**What to do**
Find the string "Expand" in the records. Copy every line it appears in.

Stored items
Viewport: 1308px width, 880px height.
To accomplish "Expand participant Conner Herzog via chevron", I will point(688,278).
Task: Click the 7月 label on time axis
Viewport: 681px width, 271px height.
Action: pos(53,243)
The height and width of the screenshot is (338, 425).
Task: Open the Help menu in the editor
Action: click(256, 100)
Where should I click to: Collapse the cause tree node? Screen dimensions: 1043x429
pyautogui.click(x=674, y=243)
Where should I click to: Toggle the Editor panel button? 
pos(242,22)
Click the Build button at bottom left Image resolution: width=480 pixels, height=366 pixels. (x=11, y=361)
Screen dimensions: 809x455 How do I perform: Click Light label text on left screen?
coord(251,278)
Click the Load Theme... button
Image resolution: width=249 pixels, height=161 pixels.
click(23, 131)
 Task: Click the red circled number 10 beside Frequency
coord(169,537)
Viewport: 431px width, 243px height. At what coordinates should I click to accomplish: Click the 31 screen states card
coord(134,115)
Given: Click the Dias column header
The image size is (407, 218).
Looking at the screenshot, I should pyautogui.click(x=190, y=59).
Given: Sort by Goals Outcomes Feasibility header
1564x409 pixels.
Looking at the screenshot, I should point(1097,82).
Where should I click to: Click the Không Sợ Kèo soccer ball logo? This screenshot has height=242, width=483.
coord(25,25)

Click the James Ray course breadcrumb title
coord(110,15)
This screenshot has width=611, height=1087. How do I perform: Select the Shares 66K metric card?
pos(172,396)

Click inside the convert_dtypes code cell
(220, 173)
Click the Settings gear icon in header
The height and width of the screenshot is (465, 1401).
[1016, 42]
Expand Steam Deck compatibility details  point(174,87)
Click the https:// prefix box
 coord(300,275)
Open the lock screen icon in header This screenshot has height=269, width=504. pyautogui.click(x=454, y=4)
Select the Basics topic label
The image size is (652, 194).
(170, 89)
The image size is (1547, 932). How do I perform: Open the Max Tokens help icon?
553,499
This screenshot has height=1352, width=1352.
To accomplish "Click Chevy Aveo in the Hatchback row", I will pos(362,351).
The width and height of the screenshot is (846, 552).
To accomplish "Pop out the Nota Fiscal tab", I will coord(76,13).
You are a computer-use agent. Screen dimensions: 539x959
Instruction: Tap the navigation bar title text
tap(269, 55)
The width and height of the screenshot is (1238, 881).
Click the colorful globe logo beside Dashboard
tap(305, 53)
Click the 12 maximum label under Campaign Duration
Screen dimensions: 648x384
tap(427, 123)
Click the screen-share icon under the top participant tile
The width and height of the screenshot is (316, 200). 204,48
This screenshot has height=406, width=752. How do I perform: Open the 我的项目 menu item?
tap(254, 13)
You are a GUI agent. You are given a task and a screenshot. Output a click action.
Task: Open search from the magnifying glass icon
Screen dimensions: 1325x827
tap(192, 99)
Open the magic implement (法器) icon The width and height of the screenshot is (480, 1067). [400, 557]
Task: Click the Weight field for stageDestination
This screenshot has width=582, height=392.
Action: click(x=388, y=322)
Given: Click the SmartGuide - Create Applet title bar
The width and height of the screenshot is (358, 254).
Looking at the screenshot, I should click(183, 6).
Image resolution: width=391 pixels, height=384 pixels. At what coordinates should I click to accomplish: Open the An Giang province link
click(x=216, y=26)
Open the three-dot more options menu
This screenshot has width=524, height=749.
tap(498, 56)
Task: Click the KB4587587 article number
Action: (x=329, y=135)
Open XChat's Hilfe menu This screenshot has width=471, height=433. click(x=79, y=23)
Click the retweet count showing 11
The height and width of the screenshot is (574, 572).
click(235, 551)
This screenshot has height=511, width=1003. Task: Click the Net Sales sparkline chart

**Exercise solution**
To accomplish "Expand participant Conner Herzog via chevron", I will point(688,278).
Expand Steam Deck compatibility details  point(174,87)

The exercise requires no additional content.